疲労の色は隠しきれていないようだが、原因は肉体的な要因ではなく、精神的なものだろう。
「これで何匹目~?」
「さぁ?」
「さぁ? ってなによ! ちゃんと数えてよ!!」
「はぁ、二桁はいっていると思いますが」
「そんなことはわかってるよ! 何回この作業繰り返してると思っ……てんの……よ」
尻すぼみになって消えていく声。
原因は目の前にあった。
風の壁に阻まれていた異常種が突然咆哮をあげたのだ。
突如としてその雰囲気が一変する。
凶暴化。その言葉が二人の頭をよぎる。
「あらら~」
「まずいですね……」
咆哮に呼ばれ、蟷螂が現れる。それも一匹や二匹というレベルではない。
その群れが一斉に咆哮をあげる。
――そして蟷螂は雪崩の如く、行動を開始した。
「千晶」
一声で全てを察したのか、個別行動をしていた千晶はレイの側に駆け戻る。
「私一人じゃこの数は無理よ」
「わかっています。少しでいい。時間を稼いでください」
「了解――」
肩からナイフを数本引き抜き、一斉に投擲する。
しかし、全てが蟷螂に命中するわけでもなく、いくつかが標的を外れ、地面や木に刺さる。
痛みに悶え苦しむ仲間などいないかのように、雪崩はこちらに向かってくる。
この程度の攻撃では威嚇すらならない――と思われた。
千晶は肩から新たなナイフを引き抜き、同じように投げる。
変化は唐突だった。
雪崩の最前線にいた蟷螂がバラバラに崩れさった。
ある一定の領域を越えようとする蟷螂は次々と細切れに変わっていく。
続いて千晶は空中にある何かを掴み、捻る。
その行動によりさらに数匹の蟷螂が破片となる。
「いつ見ても見事な弦手繰りですね」
レイが感嘆の声を上げる。
弦術「弦手繰り」
今千晶が使っている術の名前だ。
弦手繰りは「格子牢」と呼ばれる術の派生であり、格子牢は糸を張り巡らせて領域を設定し、そして張り巡らされた糸を操作することで領域内の敵を切り刻む戦闘術である。

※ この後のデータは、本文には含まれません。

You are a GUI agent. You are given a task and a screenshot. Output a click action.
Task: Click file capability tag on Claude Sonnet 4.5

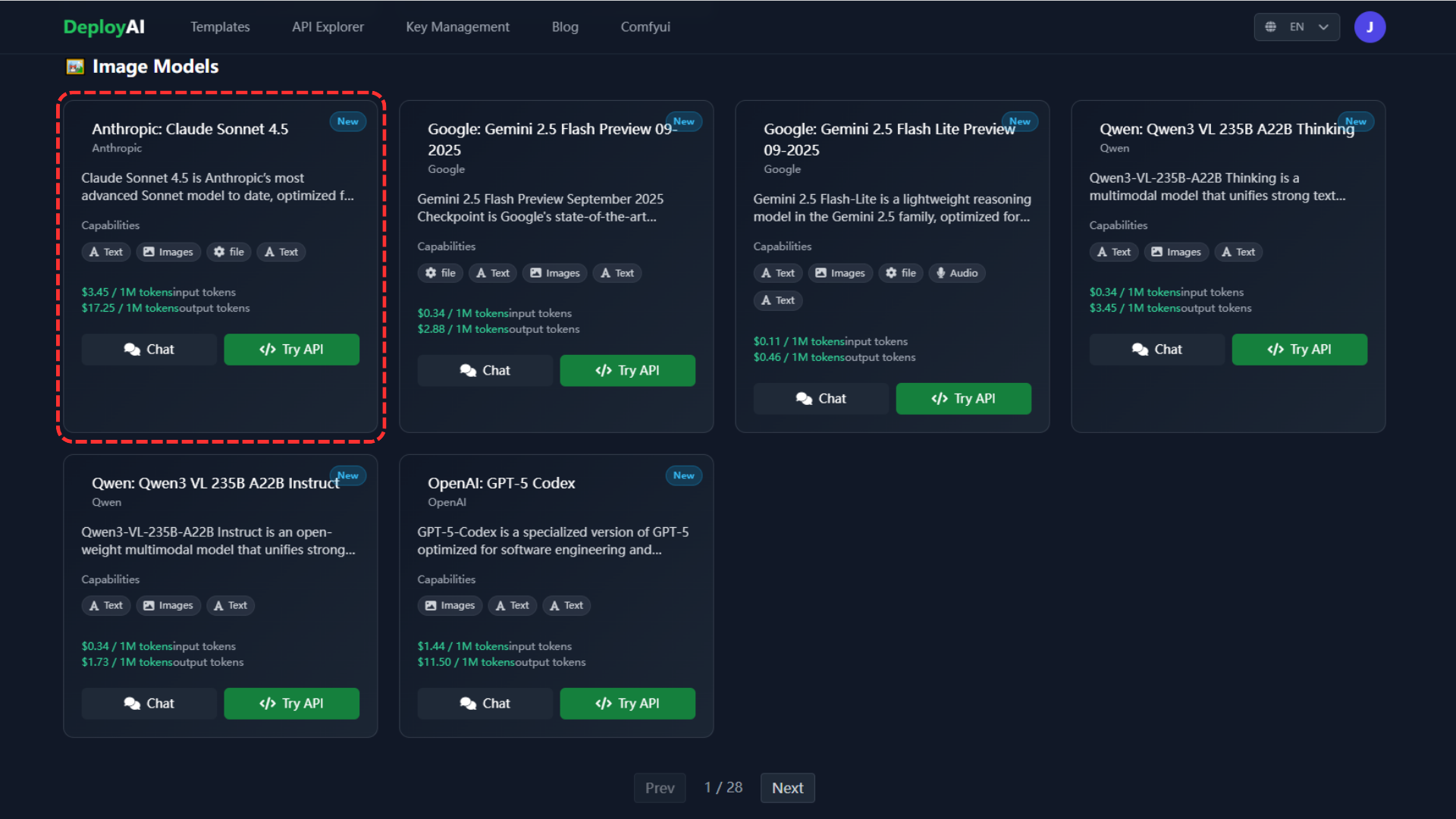[229, 252]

この術は本来、予め領域を設定しておく必要がある所謂「待ち」の術であるのだが、ナイフに糸を括りつけ、投擲するなどしてその手間を省くのが弦手繰りである。
「こんなことになるのならちゃんと張っとけばよかった」
「もちませんか?」
「格子牢みたいに大技ばっかって訳にはいかないみたいね、やっぱし」
だが弦手繰りは手間を省いているためにあまり負荷には耐えられず、また、張った量も少ないのであまり広範囲に対応することもできないという欠点がある。
「格子牢の真似事をするには少し無理があるようですね」
「劣化版だからね。本来の使い方と違うし」
ほいほいと糸を操って蟷螂を切り刻んでいく千晶。
「決定打にはなりませんか」
「やっぱ規模がねぇ」
腰の小太刀を抜いて張り巡らせた糸の一部を切断する。
それによって領域の範囲が変わり、今まで範囲外にいた蟷螂にも攻撃が及ぶ。
「このままこの膠着状態が続いてくれるといいんだけど」
「そう思いたいところですが、現実はそんな生易しいものではありませんよ。ほら」
レイが指摘する。
やはりあの雪崩には対応しきれなかったようだ。張り巡らされた糸の領域を抜け、こちらへ向かってくる蟷螂の数が徐々に増えてくる。
「あちゃー」
「限界ですね」
一匹、また一匹と領域を抜け出ていく蟷螂。
五体満足で抜け出たものもいれば腕や足など、どこかに欠損が見られるものも見られる。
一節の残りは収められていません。